Python for Data Science — List Operations and Methods
I covered creating, accessing, and slicing lists in my previous article. You can access the article here.
You haven’t gained an understanding of list methods yet, but it is essential to cover them now. You will be learning more about methods throughout this article and by the end, you will understand them quite well!
A Python list has several methods that you can call. Lists have default methods for manipulation with list elements.
Below are the methods you can use with a list:
- append(): append() method helps to append a single object to the end of the list. The element added using the append() method will always be positioned at -1 or ( length-1) position in the list. append() method is only used when we want to add an element at the last index.
- insert(): insert() method insert an element at the specified position where the append() method appends at the last index only.
- extend() : extend() method appends the elements from iterable to given list. insert() and append() method used to add a single element at a time. But extend() method helps to append multiple elements at a time.
- clear(): clear() is a list built-in method used to remove all the elements from the input list.

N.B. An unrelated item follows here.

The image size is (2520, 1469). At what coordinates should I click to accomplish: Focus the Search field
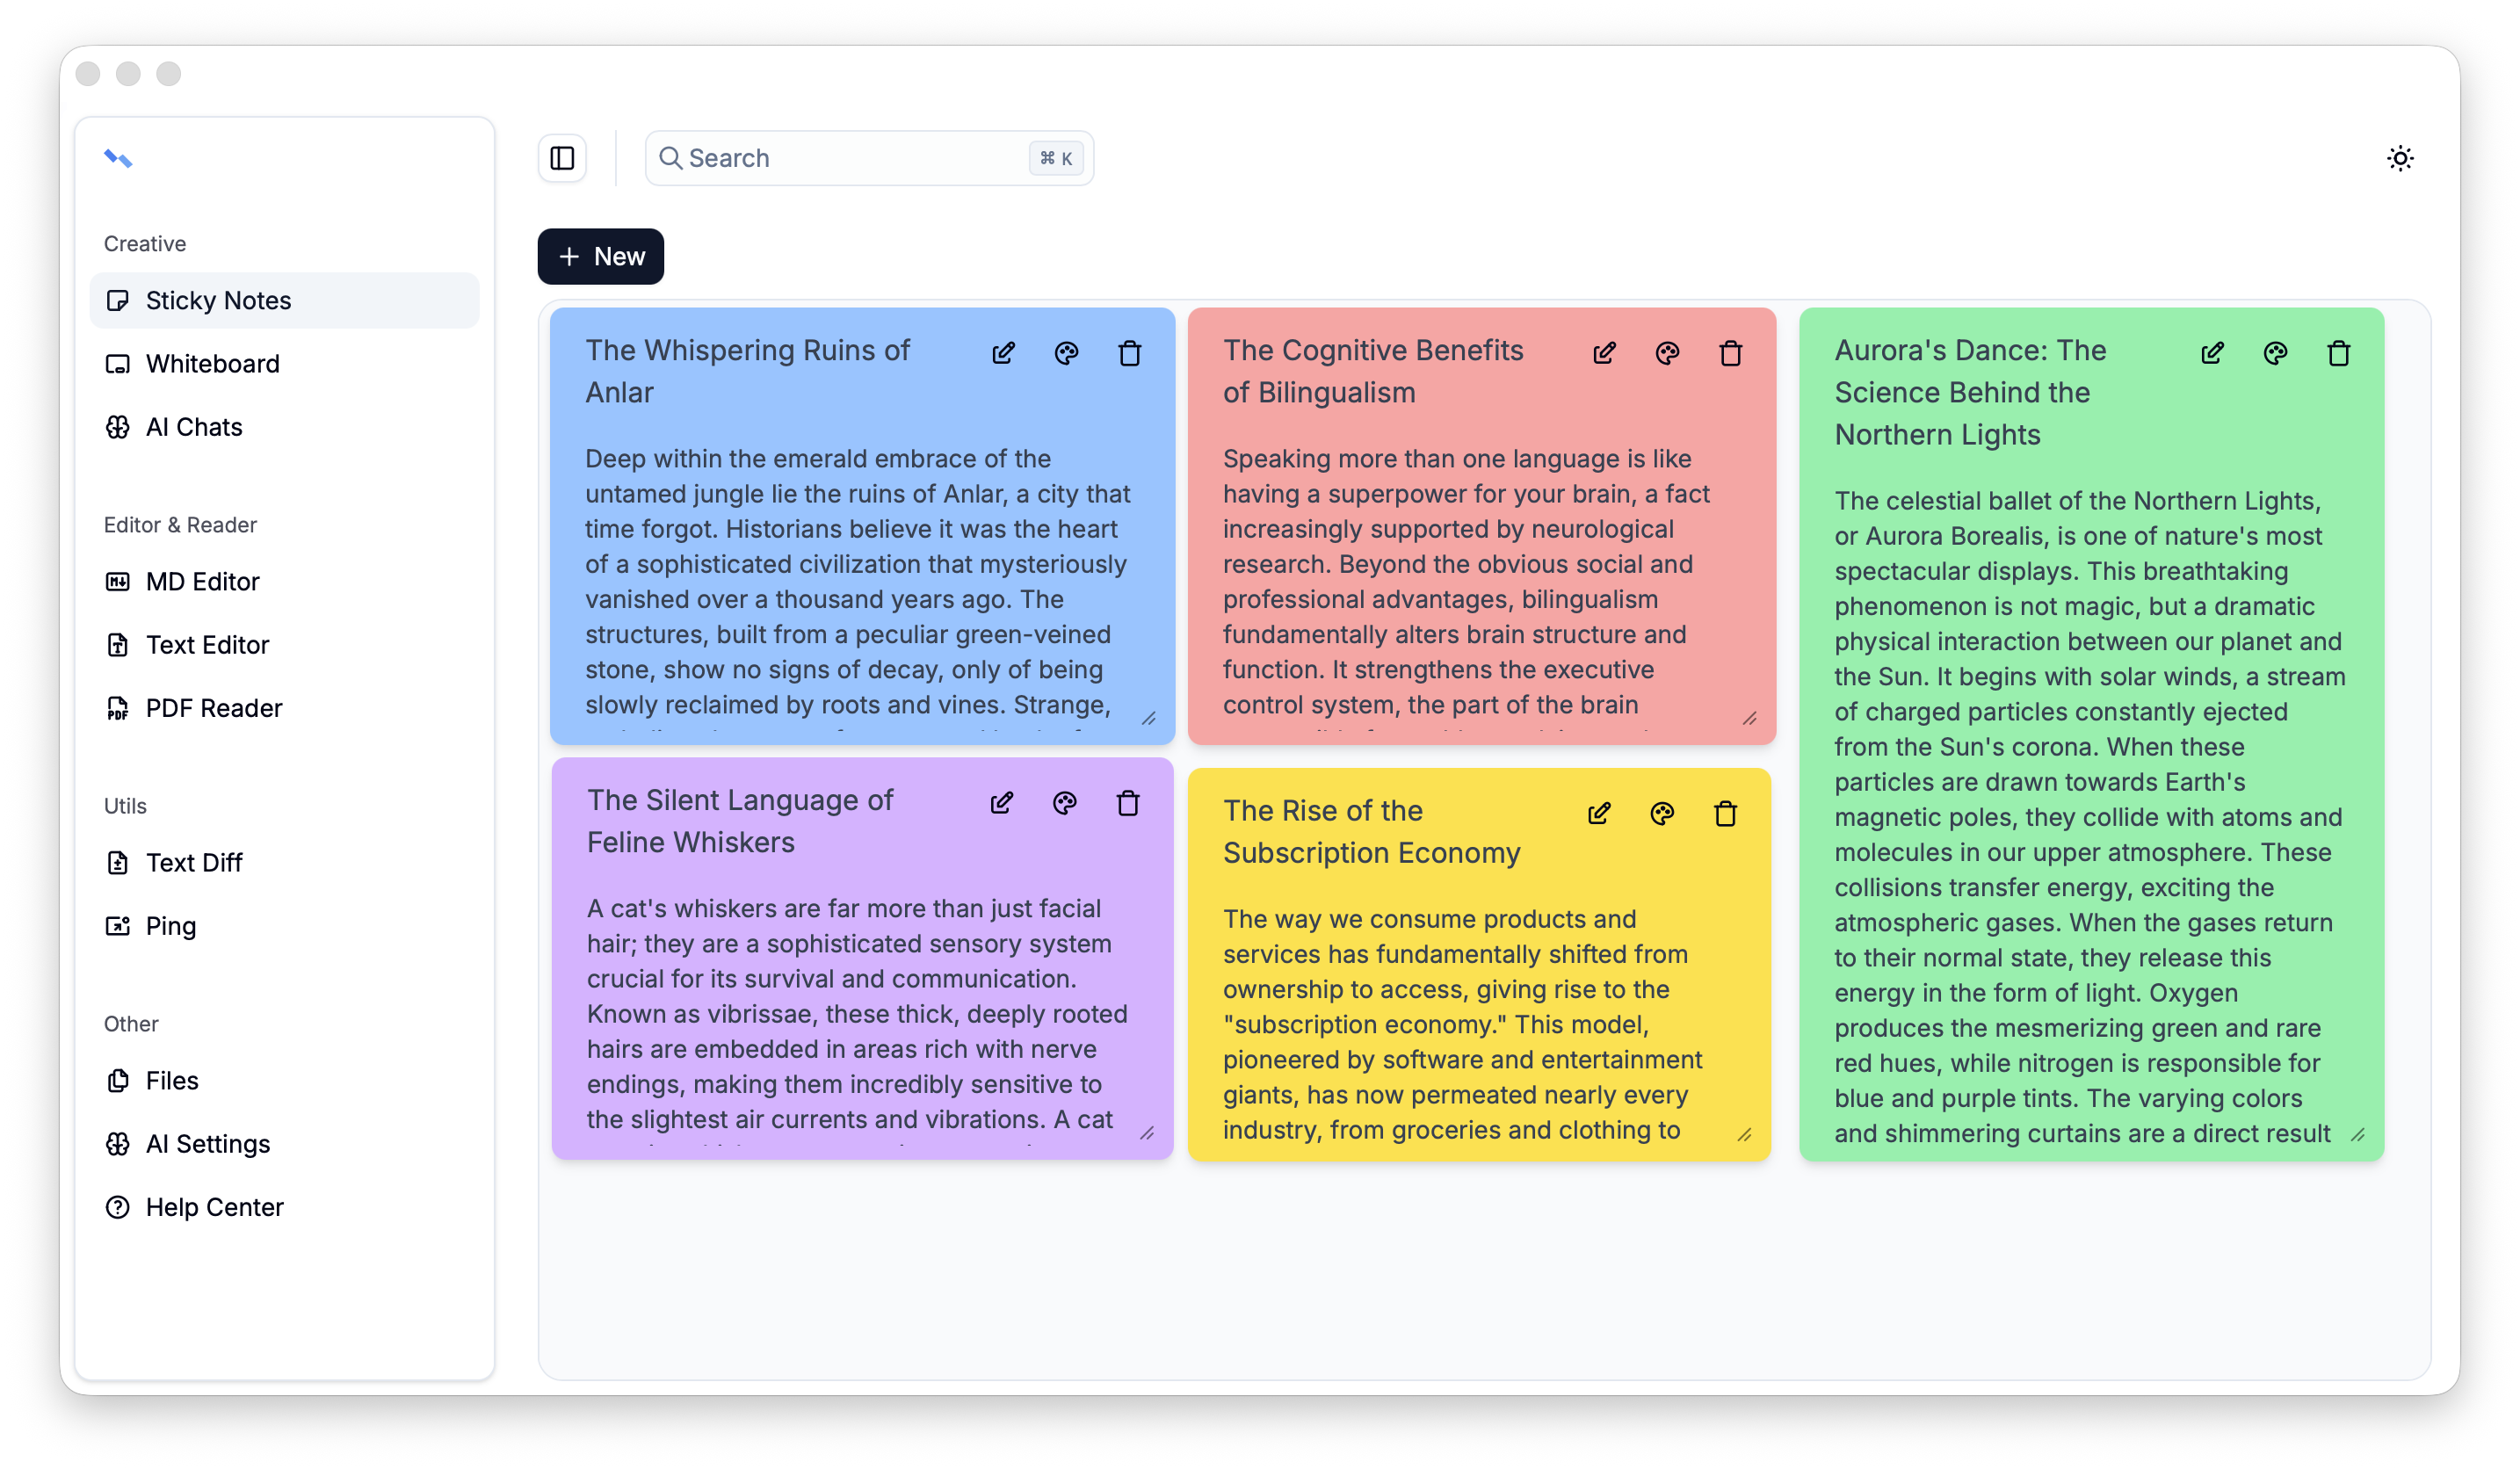[850, 158]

- copy(): Occasionally you will want to copy a list. One simple way to copy your list is to use the copy method:
- count() :count() method returns the number of elements with the specified value. Any type of object can be used as a parameter for the count method. count() method returns an integer number that shows the frequency of given elements if the element does not exist in a list it will return 0.
- index(): index() method returns the first index of searched element otherwise returns an exception named ValueError if the value is not present in the list.
- pop() : pop() method removes an element at a given index and returns that element. If the index is not provided the pop() method removes the last element from the list.
- remove(): remove() method takes input as an element and removes that element from the list. It raises an exception if that element does not exist in the list.
- reverse() :reverse() method returns an updated copy of the reversed list of the input list.
reverse() method applies to reverse the main list and modifies the indexes but when we need a temporary reverse of the list use reversed() python built-in function to return an object.
- sort() :sort() method will return an ascending order sorted list. When the reverse parameter is given as True return descending order list.